### Try it:
Only one stretch of the listing below is wanted: every line from the first to the line containing "Зворотній зв'язок (88, 1051)", set down exactly.
● ● ● ●
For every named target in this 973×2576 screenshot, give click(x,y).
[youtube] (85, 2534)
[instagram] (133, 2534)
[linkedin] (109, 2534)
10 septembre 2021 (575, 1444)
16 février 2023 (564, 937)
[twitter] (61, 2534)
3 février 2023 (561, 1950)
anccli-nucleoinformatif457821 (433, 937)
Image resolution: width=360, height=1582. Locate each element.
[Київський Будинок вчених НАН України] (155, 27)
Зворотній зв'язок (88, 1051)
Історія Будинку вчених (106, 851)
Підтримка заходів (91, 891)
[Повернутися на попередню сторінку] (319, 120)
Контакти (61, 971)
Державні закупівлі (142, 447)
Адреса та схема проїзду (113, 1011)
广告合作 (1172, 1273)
● ● ● ●
### Exercise result:
For every named target in this 973×2576 screenshot, give click(x,y).
[youtube] (85, 2534)
[instagram] (133, 2534)
[linkedin] (109, 2534)
10 septembre 2021 (575, 1444)
16 février 2023 (564, 937)
[twitter] (61, 2534)
3 février 2023 (561, 1950)
anccli-nucleoinformatif457821 (433, 937)
Image resolution: width=360, height=1582. Locate each element.
[Київський Будинок вчених НАН України] (155, 27)
Зворотній зв'язок (88, 1051)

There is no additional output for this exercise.